Although 53 of the 65 Hotel Horizons markets are forecast to experience increases in ADR during 2024, only 32 of these markets will see ADR growth above the major market average growth rate of 1.4 percent, and 22 above the national average of 1.7 percent. Lower-priced tier hotels will see the lowest level of ADR growth at 0.1 percent, which is below both the national average and the major market average ADR growth.
Upper-priced (2.3 percent) and middle-priced (1.4 percent) markets are poised for RevPAR growth in 2024, driven by modest ADR gains. Lower-priced hotels, however, are forecast to see declines in RevPAR (-0.1 percent), which can be attributed to declining occupancy (-0.2 percent).

Supply and Demand
The supply of hotel rooms entering the major markets in 2024 is now forecast to increase by 1.1 percent, down from CBRE’s 1.2 percent supply growth forecast in May 2024. Subdued supply growth indicates that hoteliers in these markets are still faced with hotel development challenges including the high costs of debt, construction and labor.
Contrary to the overall decrease in the pace of new rooms entering the market, some U.S. cities will experience significant gains in competition during the year. Hoteliers in Nashville, Austin, Milwaukee, Cincinnati and Dallas will see the greatest growth in supply, each with a growth rate above 2.3 percent in 2024.

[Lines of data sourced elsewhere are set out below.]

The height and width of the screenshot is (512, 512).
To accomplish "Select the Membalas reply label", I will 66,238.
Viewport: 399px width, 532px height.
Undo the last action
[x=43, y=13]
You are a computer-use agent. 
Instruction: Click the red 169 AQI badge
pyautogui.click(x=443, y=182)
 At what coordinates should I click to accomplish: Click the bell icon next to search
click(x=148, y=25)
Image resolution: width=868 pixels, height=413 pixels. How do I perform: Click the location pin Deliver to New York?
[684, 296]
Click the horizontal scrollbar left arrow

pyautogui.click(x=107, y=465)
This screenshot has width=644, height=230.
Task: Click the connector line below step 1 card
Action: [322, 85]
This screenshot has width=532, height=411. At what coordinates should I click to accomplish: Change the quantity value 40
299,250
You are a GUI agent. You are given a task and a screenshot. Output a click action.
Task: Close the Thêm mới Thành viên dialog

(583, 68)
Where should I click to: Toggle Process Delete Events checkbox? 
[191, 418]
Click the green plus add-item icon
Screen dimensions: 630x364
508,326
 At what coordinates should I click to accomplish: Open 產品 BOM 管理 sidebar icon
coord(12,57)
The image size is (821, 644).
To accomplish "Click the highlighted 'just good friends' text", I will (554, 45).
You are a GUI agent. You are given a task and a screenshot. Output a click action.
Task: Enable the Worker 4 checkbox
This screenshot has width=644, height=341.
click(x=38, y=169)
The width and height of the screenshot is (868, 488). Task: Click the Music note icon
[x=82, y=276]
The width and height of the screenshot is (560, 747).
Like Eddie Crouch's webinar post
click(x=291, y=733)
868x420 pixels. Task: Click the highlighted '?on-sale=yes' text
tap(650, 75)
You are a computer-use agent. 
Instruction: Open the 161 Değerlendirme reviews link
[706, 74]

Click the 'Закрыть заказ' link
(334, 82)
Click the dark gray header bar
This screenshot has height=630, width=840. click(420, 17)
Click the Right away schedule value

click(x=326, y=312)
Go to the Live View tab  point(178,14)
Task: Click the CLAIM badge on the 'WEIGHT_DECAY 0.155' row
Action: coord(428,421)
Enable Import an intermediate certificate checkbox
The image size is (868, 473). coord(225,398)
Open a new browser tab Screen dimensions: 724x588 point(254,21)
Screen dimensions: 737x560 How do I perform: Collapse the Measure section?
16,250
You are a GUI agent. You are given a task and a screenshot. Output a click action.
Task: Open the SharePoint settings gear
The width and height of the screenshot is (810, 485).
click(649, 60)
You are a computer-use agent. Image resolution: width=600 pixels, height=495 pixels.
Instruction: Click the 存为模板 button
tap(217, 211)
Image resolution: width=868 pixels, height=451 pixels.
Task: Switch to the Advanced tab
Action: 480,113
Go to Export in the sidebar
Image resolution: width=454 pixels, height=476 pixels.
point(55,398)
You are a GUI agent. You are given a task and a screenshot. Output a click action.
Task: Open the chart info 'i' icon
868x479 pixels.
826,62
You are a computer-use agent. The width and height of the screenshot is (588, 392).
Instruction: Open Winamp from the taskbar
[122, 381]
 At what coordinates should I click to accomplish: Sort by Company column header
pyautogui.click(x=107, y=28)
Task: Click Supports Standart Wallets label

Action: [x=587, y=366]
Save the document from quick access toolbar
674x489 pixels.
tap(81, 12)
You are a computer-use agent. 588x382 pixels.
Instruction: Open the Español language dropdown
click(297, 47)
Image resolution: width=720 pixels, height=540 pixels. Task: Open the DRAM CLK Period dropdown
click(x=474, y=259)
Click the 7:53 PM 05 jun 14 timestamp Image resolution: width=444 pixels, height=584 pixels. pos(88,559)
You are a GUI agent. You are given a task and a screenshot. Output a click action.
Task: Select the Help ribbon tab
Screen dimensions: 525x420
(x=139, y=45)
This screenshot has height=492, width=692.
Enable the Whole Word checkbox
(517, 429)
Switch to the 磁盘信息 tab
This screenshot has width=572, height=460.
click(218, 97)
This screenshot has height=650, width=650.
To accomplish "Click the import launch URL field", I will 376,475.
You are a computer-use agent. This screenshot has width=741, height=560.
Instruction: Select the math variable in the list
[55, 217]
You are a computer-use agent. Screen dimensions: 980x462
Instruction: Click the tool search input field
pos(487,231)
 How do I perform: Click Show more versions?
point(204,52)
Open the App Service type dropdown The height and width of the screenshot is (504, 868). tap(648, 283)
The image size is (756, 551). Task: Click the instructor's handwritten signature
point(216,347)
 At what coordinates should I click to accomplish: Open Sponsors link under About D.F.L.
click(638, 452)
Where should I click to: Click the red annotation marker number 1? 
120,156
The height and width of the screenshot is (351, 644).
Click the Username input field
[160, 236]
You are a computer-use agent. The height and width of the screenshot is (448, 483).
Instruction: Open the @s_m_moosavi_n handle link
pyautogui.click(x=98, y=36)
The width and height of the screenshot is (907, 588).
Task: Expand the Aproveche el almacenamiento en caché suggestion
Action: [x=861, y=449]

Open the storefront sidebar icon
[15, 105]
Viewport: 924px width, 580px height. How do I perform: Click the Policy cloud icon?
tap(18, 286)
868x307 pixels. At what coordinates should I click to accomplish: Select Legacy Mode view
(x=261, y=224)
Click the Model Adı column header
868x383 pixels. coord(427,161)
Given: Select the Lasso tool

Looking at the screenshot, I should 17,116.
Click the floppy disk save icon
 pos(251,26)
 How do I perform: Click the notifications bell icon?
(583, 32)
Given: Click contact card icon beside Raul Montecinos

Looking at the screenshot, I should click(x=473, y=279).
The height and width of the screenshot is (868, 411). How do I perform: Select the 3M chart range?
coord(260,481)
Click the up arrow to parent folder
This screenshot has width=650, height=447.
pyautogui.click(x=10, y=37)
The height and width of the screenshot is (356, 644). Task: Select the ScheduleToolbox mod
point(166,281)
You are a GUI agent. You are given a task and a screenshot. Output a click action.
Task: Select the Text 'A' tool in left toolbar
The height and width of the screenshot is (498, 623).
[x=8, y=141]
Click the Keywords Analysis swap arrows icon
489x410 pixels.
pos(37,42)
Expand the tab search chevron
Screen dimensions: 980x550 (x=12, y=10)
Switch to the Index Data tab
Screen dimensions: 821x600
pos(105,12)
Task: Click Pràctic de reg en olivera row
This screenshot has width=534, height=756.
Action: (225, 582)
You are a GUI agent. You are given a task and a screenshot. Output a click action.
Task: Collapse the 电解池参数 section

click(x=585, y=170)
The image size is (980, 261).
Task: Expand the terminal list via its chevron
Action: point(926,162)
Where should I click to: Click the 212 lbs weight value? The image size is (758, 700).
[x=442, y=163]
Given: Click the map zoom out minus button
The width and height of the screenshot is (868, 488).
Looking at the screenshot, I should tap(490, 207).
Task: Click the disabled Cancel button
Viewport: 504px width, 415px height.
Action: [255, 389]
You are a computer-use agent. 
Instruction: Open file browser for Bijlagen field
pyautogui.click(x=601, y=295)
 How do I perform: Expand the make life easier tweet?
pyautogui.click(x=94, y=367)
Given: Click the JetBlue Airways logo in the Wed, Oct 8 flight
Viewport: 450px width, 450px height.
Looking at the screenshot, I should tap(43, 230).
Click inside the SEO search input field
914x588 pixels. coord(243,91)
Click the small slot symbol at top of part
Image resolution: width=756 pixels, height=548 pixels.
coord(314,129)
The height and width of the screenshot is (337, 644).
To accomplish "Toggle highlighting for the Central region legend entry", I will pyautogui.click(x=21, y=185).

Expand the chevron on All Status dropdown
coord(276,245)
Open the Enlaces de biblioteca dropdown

Ten major U.S. markets, six of which are in the northeast, are forecast to experience a decline in supply during 2024. Shrinkages in supply can be attributed to the repositioning of assets across major markets, as older, less functional hotels and hotels requiring substantial renovations are being closed and redeveloped into alternative uses such as residential buildings. The markets with the most significant decreases in supply are Albany (-1.4 percent), Pittsburgh (-1.2 percent), Oklahoma City (-1.0 percent), Hartford (-0.8 percent) and Baltimore (-0.6 percent).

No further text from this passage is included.